__RECORDED DATA__:
┌──
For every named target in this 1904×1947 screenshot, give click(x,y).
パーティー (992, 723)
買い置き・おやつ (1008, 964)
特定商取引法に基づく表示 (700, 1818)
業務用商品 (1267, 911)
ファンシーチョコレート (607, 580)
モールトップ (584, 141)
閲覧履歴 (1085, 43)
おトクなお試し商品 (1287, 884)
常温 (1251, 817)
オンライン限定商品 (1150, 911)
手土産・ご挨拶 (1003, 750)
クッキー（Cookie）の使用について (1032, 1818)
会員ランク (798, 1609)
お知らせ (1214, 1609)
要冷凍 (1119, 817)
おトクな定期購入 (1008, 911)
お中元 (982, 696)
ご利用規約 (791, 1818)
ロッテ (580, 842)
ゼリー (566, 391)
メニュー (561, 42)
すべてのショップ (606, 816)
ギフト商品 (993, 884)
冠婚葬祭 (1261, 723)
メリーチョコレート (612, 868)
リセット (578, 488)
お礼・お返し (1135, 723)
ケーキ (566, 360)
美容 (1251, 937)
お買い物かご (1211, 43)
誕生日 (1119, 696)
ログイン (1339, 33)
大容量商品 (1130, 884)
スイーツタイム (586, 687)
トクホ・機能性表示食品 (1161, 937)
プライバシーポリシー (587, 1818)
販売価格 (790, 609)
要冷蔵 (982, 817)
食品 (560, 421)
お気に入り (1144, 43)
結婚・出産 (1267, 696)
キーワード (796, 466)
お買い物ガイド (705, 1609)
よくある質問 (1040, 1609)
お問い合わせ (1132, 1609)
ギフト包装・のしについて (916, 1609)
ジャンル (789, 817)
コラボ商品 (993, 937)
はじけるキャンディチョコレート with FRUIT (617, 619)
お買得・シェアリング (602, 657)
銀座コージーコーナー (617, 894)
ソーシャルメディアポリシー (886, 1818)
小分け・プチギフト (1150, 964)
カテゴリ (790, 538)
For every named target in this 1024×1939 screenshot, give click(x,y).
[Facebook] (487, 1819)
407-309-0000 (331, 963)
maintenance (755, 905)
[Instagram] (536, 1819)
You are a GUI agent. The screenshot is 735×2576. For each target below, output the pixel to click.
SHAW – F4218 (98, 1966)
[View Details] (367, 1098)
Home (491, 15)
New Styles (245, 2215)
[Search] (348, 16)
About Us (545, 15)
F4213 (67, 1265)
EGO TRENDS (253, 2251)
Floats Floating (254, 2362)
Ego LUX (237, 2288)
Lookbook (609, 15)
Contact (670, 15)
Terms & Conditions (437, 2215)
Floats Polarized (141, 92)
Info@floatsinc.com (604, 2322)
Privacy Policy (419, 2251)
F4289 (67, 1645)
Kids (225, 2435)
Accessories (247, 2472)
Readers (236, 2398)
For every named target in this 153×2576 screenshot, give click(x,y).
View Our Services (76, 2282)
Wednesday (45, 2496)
└──
Starting at the line that holds "Terms & Conditions (437, 2215)", set down each line exactly through the last line of the records above, and no others.

__THE ANSWER__:
Terms & Conditions (437, 2215)
Floats Polarized (141, 92)
Info@floatsinc.com (604, 2322)
Privacy Policy (419, 2251)
F4289 (67, 1645)
Kids (225, 2435)
Accessories (247, 2472)
Readers (236, 2398)
For every named target in this 153×2576 screenshot, give click(x,y).
View Our Services (76, 2282)
Wednesday (45, 2496)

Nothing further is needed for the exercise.